MONTVILLE — Bonnieview Lane in Montville is home to many children, although few are ever seen outside, even on the sunniest summer day.

The swing sets are generally empty, and the plush green lawns are void of baseballs, footballs and hockey nets. There’s no laughter rising from the backyards, no shouts and shrieks of children at play.

It’s been that way for six years.

“You just don’t see them because nobody goes out on their lawns,” said Sharon Perrone, the mother of three young girls who say they can count the times they have walked in their yard.

The neighborhood is poisoned — at least that’s the fear of the more than a dozen families who live in the center-hall, brick colonial homes built a decade ago on both sides of the hillside lane.

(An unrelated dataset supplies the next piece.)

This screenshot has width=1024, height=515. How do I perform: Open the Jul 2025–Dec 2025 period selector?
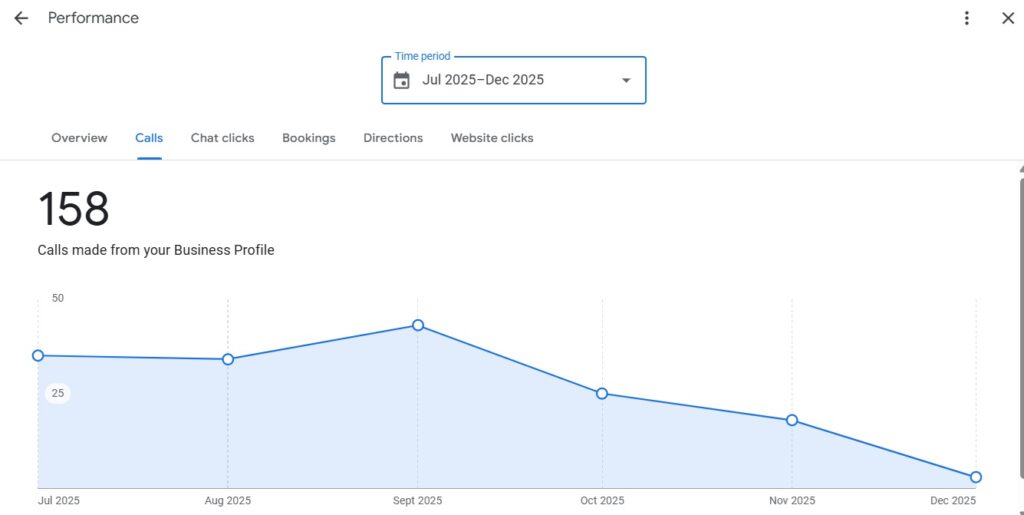click(483, 80)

Since they learned in 2003 that pesticide concentrations in the soil exceed state safety standards, most people living on Bonnieview Lane have tried to live their lives on the concrete part of their property and their wood decks. Many leave the neighborhood when they want to do something outdoors.

“It would have been nice to have a pool, like we planned, and hang out back. But I go to my friends’ houses and swim at Lake Valhalla, where one of them is a member of the club there,” said Caitlan, Perrone’s 16-year-old daughter.

Six years ago, 14 families on Bonnieview Lane filed a federal lawsuit over the pollution in their 33-acre development, after it was discovered by Montville Township in conjunction with soil tests the township conducted on an adjacent 100-acre parcel it purchased in 1999 for parkland. The homes and the park were all once part of a family-run peach and apple orchard operated from the 1940s until the more than 130 acres was sold in the 1970s.